Online, 'linkbait', well done, is a proven source of traffic. Those catchy, often scandalous-sounding and sometimes deceptive headlines, coupled with juicy gossip, wild speculation or blood-boiling content may not necessarily deliver much in the way of value to advertisers, but for many publishers, it's a staple diet.
But what about print-based linkbait? Can some of the tried and true linkbait techniques work for, say, a magazine?
Tina Brown of The Daily Beast, who bought struggling print magazine Newsweek for $1 last year, is trying to find out.
Since taking over Newsweek, she's published some attention-grabbing covers. The latest: a controversial cover featuring United States presidential candidate Michele Bachmann.
But are attention-grabbing covers, the print cousin of a tasty online headline, doing the trick for Newsweek? Not really.
While Newsweek's single copy sales have apparently improved by 30% since the magazine's redesign, that's not really saying much given that we're talking about average per-copy sales of under 50,000 through the first half of 2011.
According to Adweek, the majority of Newsweek's most talked-about covers, including the Bachmann cover and a digitally-rendered cover featuring Princess Diana as she might have looked at age 50, haven't sold at clips much higher than this average despite all of the buzz they've created.

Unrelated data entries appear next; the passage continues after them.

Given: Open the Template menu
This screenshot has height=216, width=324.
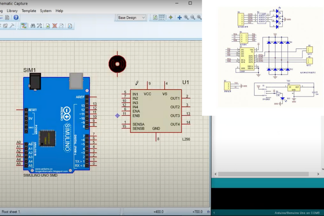Looking at the screenshot, I should pyautogui.click(x=29, y=11).
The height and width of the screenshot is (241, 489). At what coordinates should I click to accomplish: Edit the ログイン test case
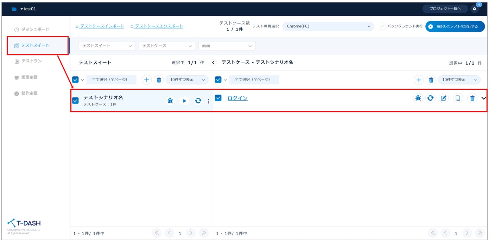pyautogui.click(x=444, y=98)
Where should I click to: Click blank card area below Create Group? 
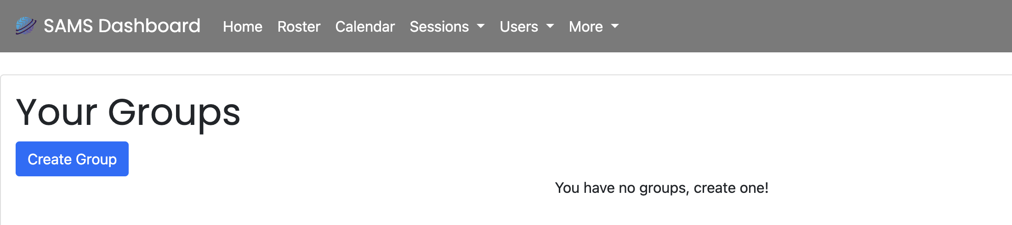[x=184, y=202]
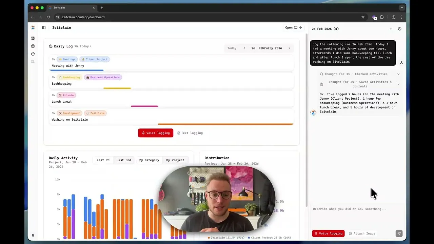This screenshot has width=434, height=244.
Task: Click the clock icon in left sidebar
Action: [33, 54]
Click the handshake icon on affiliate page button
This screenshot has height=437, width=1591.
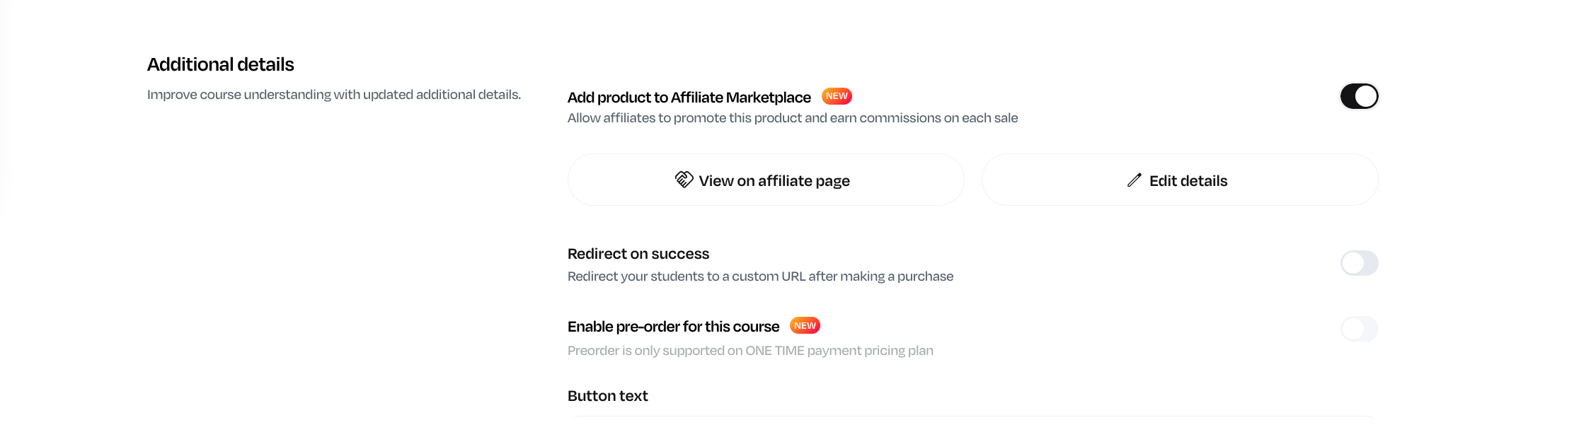pos(684,180)
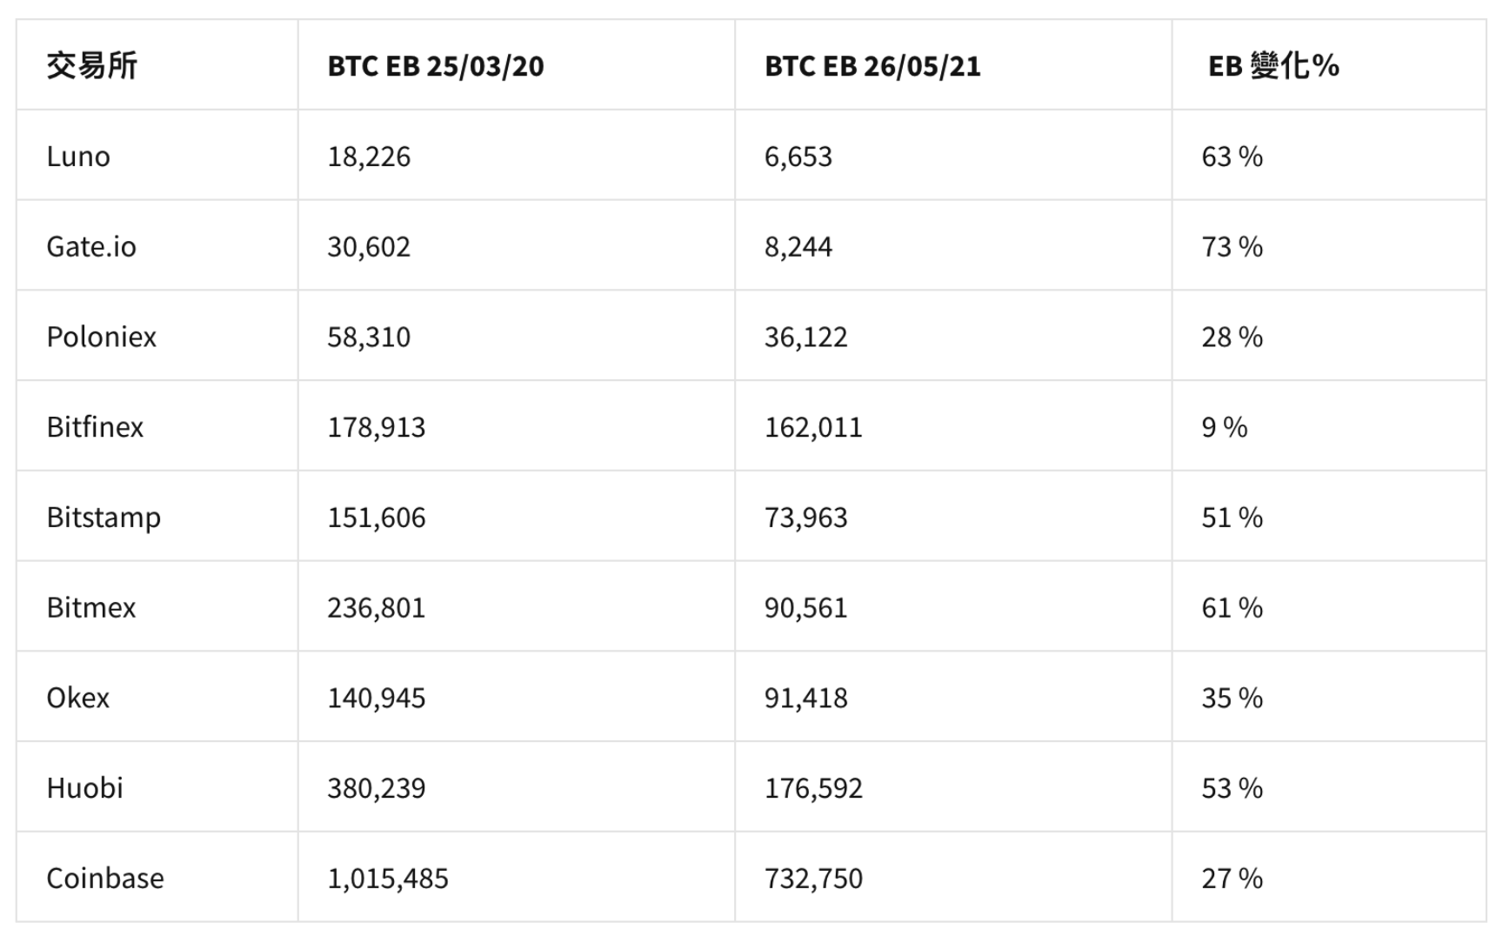This screenshot has width=1503, height=943.
Task: Select the Gate.io row name
Action: pyautogui.click(x=91, y=247)
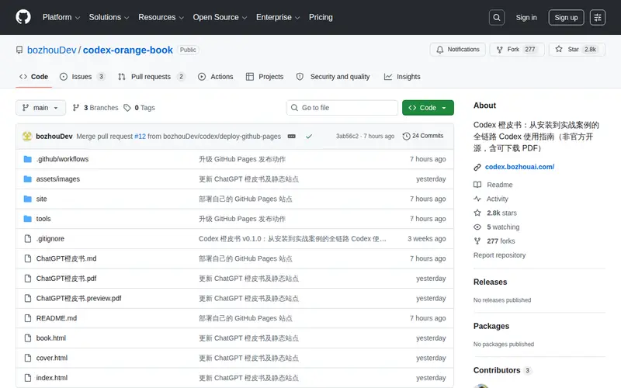Image resolution: width=621 pixels, height=388 pixels.
Task: Expand the green Code dropdown button
Action: click(x=428, y=108)
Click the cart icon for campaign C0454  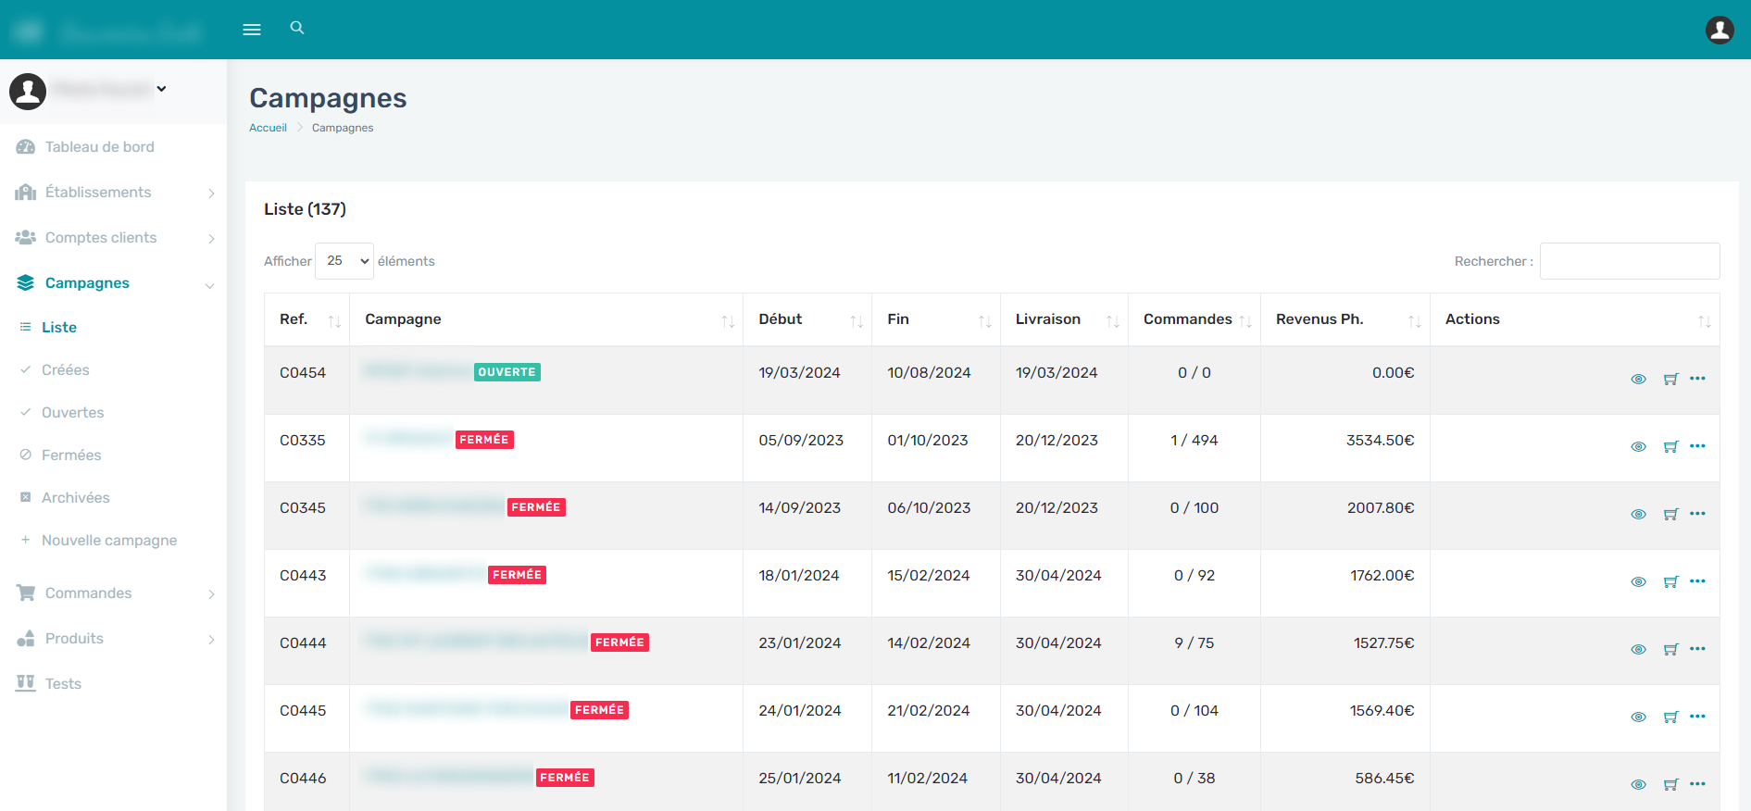1670,380
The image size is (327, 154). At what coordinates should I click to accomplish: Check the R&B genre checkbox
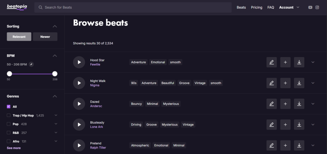click(9, 133)
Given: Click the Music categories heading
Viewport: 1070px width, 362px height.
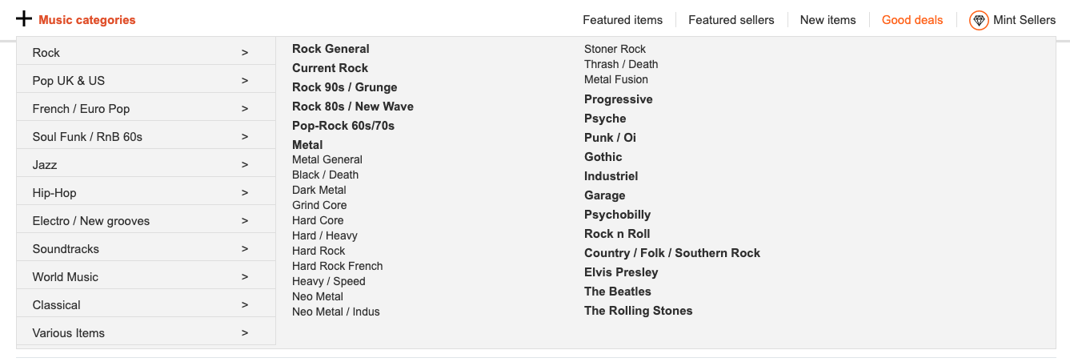Looking at the screenshot, I should [x=87, y=20].
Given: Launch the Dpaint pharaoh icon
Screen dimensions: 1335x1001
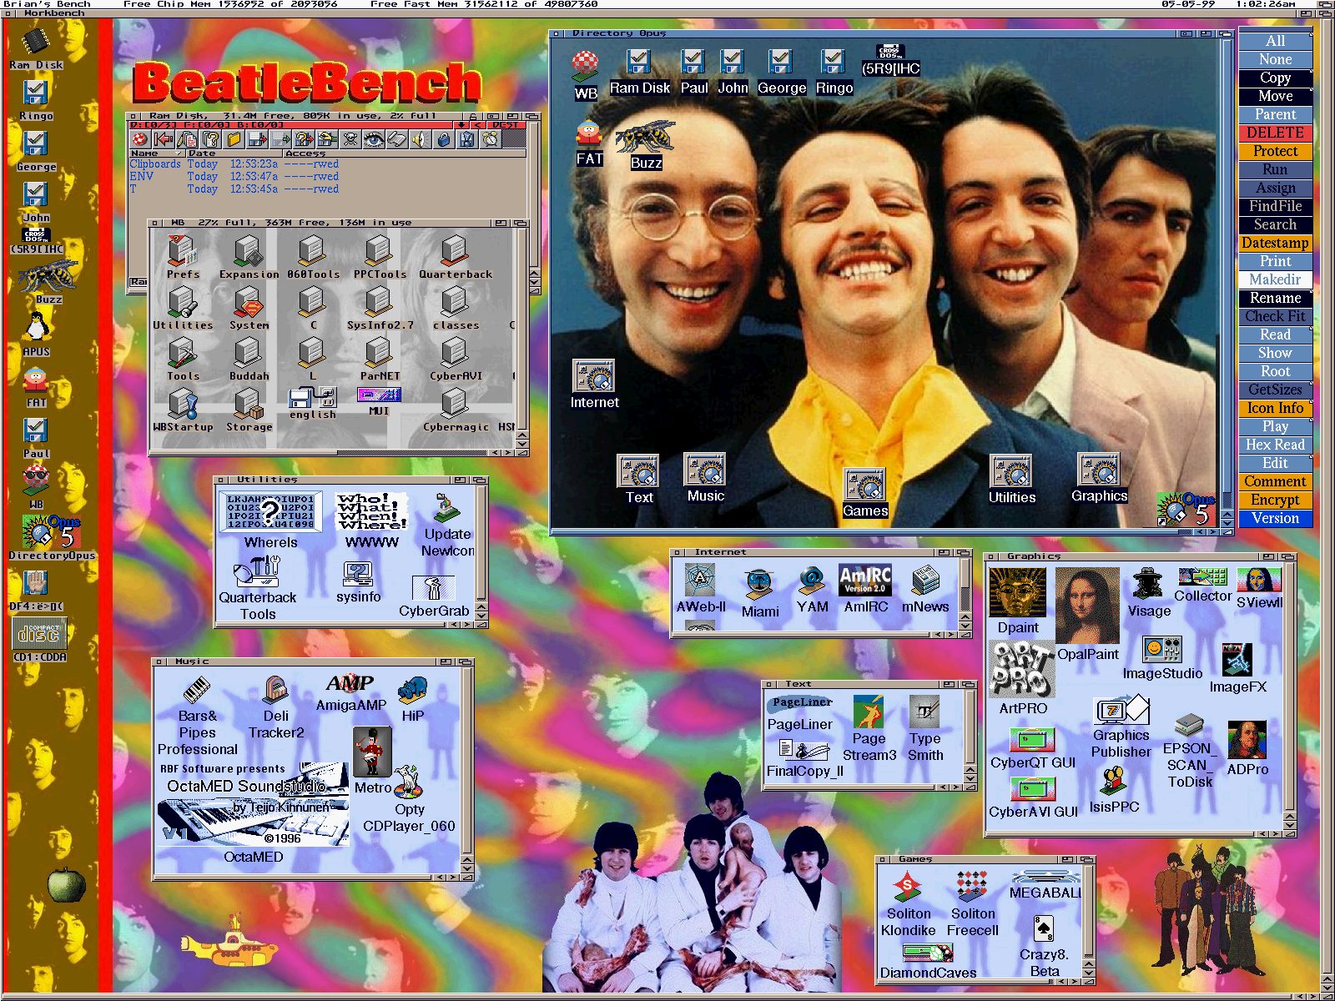Looking at the screenshot, I should (1017, 594).
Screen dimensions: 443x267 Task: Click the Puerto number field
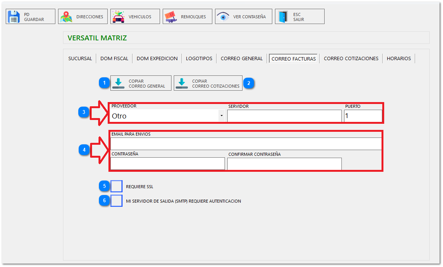tap(362, 116)
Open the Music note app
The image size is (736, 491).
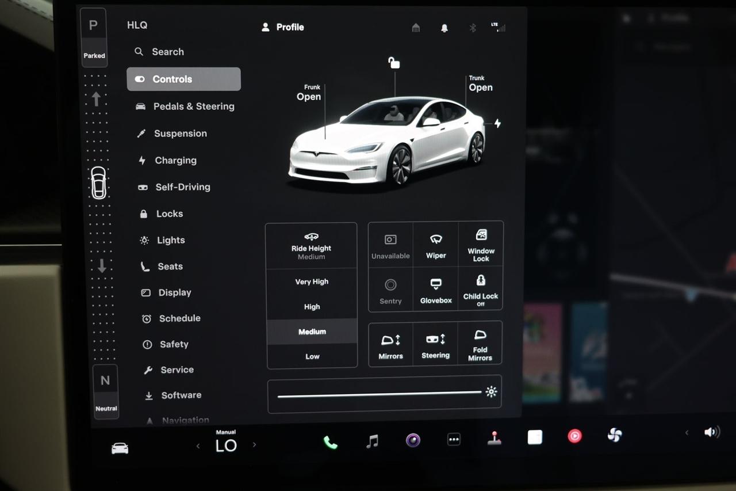(x=372, y=441)
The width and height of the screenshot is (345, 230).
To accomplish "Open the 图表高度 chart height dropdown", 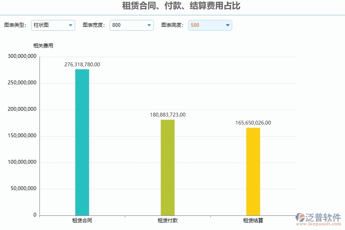I will [x=210, y=25].
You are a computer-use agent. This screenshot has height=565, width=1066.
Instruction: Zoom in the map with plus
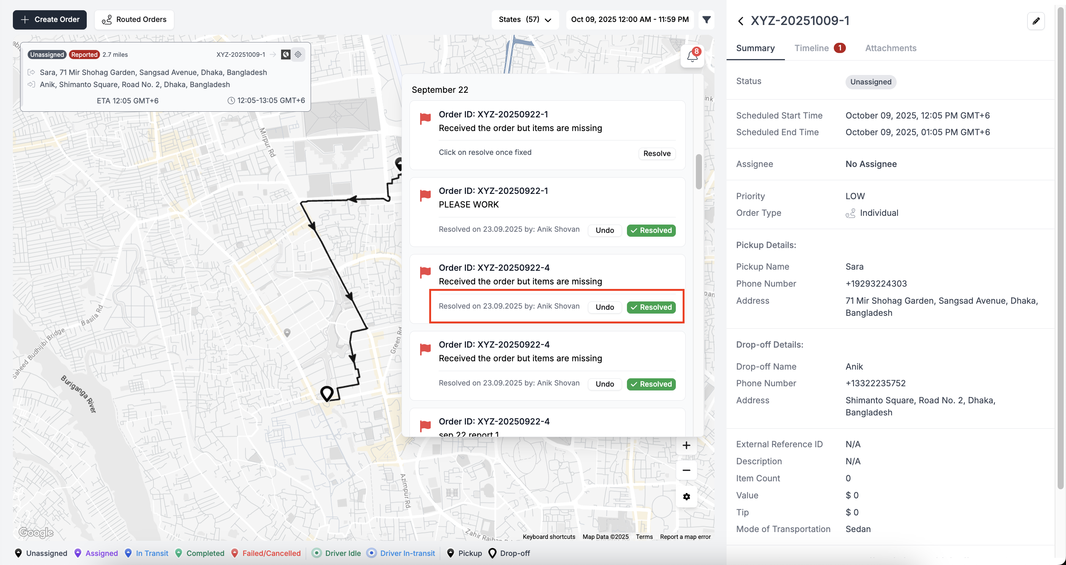(x=686, y=445)
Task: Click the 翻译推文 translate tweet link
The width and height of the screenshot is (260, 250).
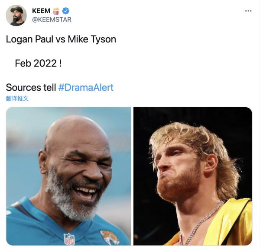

There are a number of possible reasons for this. For starters, there are plenty of folks who simply don't buy print magazines anymore. What's on the cover of a magazine doesn't matter to them.
Beyond this group, there are substantial differences between online linkbait and print linkbait. Whereas it only takes but a second to click on a crazy headline, the process of buying a magazine requires a greater investment of time and money. That's obviously problematic if a cover masks pages with no real substance or content of entertainment value.
The lesson: despite the fact that companies will increasingly need to act in channel-agnostic way, it's foolish to believe that consumers act the same in all channels.
To the contrary. Consumers often demand different things in different channels, and their motivations for taking action may also be different from channel to channel. That means that it's not enough to take what works in one channel and apply it to another; selecting the right techniques for the right channels is crucial.